AVAILABLE RECORDS:
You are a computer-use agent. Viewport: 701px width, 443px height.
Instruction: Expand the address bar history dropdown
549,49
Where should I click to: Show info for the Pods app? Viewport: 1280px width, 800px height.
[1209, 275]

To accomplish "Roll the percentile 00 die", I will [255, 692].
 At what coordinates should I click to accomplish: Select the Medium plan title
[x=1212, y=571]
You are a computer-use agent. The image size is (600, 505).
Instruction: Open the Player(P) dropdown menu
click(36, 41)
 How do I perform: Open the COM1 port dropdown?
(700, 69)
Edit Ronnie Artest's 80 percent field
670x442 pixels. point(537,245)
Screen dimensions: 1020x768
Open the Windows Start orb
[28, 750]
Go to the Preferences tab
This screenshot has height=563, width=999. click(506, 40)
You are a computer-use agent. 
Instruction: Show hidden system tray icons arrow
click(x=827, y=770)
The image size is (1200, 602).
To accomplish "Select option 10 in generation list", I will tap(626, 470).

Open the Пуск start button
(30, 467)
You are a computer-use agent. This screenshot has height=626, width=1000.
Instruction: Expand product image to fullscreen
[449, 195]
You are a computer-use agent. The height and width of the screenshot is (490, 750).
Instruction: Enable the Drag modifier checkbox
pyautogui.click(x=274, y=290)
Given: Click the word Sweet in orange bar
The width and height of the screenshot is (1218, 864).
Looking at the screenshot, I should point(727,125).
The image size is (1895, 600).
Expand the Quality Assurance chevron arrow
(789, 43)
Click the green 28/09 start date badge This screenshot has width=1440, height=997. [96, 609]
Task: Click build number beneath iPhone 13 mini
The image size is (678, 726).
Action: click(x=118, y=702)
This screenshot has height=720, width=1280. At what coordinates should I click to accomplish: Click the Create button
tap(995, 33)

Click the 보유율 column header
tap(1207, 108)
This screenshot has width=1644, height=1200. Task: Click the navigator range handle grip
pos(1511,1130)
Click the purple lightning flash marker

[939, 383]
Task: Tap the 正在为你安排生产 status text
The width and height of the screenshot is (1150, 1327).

THE TASK: Check each line of the material above for "will" and say how many lines contain it, giving the number alone.

ANSWER BOX: 2